PROMPT
Write out the passage of the morning meditation text starting with "That’s how I" and going on through "to return home.", word for word.
*** TEXT EXCERPT Section Begins ***
When I’m home, I have a first-thing-in-the-morning ritual. I splash cold water on my face, brush my teeth, pad quietly downstairs to pour myself a coffee. My husband is often sitting at the kitchen table — he’s an earlier riser than I am — but we don’t exchange more than a few words. I head back upstairs and enter my tiny meditation room. This room was once an abandoned room, the place where everything we didn’t know what to do with piled up. It was a sad, forgotten space. Now, it’s spare and peaceful: a futon, two lamps, a couple of meaningful photographs. On the futon I keep my traveling altar filled with crystals, and my traveling kit of essential oils.
I take a few sips of coffee and set it on the window sill. I have an atomizer, and I pour in a few drops of an oil (this morning’s was called Gratitude) and it begins to fill the air with a soft scent. I don’t know what the scent means or does, or how it inspires gratitude, but it helps me get set up. It’s the ritual that makes it happen. I open the altar (really just a small tin) and place the crystals around a heart given to me by the same amazing yoga teacher who brought me the crystals. I already have Insight Timer on my iPhone set to twenty minutes. I close my eyes and begin.
Here’s the thing, what I really want to say. It’s hard. It’s hard to sit, to watch, to notice, to witness what’s in the mind. My mind is chaotic, even more so than usual these days. I’ve counted how many readings and talks I’ve given in the past six weeks since Hourglass was published. I’m at twenty-eight and nowhere near finished. I’m overstimulated, and on a less-than-nodding acquaintance with my inner world. I’m not writing. I can’t — not while I’m on the road. And when I’m on the road, I find it much more difficult to meditate, even with my traveling rituals, because I’m waking up in unfamiliar rooms, in unfamiliar cities. I remember, many years ago, one of my best friends came to visit us with her very young son, Manu. They slept on a pull-out sofa in my husband’s office, and when the little boy woke up, he spoke his first sentence: Where Manu?
That’s how I feel a lot of the time. Where Dani?
But I know that when I’m in this state of intense, outward living, it becomes even more important to ground myself in the rituals I know and love. Yes, it’s hard. Yes, I resist — oh, how I resist. But I feel the difference, the space inside me that I can only access when I crack open the door to the infinite quiet. Wherever I am — if only I get out of my own way, remove myself however briefly from the noise and chatter — I am able to return home.
*** TEXT EXCERPT Section Ends ***
*** LISTED ENTRIES Section Begins ***
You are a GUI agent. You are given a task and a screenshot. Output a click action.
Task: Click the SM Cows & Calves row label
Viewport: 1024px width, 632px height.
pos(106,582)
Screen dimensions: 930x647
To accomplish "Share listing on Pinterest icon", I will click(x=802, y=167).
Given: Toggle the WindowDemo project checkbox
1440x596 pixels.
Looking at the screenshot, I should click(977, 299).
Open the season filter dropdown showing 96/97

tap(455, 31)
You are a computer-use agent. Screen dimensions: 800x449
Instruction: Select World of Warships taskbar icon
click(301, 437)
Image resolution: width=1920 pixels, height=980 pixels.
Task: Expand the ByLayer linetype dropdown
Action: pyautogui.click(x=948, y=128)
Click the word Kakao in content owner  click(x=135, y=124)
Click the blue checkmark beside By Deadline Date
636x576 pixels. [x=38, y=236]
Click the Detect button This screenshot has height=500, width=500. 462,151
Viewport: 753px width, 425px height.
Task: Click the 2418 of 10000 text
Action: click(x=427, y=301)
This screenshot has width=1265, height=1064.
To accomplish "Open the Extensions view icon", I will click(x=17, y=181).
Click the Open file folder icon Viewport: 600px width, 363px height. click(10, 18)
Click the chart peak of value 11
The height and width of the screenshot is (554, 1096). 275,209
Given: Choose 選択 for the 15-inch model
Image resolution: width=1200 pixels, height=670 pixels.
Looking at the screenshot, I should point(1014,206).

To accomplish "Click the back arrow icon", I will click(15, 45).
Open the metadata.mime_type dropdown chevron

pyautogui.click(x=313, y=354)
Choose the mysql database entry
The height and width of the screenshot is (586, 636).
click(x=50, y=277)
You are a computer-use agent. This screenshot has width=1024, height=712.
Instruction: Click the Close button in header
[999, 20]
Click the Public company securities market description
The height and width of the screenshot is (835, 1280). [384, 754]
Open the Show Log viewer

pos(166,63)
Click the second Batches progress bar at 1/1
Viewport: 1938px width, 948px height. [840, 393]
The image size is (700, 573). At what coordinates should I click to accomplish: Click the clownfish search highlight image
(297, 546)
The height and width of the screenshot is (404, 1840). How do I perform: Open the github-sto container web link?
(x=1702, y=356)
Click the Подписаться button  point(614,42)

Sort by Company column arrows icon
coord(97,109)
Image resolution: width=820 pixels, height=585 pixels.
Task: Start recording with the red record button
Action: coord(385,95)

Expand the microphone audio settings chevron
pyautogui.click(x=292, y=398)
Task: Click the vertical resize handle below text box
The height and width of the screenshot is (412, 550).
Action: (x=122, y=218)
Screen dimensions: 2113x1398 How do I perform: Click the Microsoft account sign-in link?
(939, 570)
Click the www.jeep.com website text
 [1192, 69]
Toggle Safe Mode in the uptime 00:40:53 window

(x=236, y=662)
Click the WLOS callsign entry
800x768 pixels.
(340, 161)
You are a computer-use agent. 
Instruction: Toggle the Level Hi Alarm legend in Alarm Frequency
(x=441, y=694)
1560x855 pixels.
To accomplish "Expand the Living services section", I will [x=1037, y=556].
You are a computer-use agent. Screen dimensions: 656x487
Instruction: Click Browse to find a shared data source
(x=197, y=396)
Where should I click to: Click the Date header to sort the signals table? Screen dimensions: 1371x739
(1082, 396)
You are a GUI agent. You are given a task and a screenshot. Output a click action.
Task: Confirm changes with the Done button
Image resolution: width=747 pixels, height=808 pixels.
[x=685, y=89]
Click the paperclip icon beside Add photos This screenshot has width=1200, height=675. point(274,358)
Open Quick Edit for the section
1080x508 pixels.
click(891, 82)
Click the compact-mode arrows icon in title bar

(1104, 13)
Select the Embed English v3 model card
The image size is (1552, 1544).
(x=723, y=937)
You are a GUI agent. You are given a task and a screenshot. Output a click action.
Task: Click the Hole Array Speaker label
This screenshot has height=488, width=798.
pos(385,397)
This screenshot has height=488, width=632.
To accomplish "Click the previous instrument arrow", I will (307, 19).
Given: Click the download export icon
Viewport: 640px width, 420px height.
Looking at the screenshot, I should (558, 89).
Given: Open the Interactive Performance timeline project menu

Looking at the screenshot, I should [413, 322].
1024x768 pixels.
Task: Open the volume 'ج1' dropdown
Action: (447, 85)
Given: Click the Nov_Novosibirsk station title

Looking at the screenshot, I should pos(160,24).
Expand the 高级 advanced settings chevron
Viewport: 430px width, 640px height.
*** LISTED ENTRIES Section Ends ***
RESULT FOR THIS TASK
That’s how I feel a lot of the time. Where Dani?
But I know that when I’m in this state of intense, outward living, it becomes even more important to ground myself in the rituals I know and love. Yes, it’s hard. Yes, I resist — oh, how I resist. But I feel the difference, the space inside me that I can only access when I crack open the door to the infinite quiet. Wherever I am — if only I get out of my own way, remove myself however briefly from the noise and chatter — I am able to return home.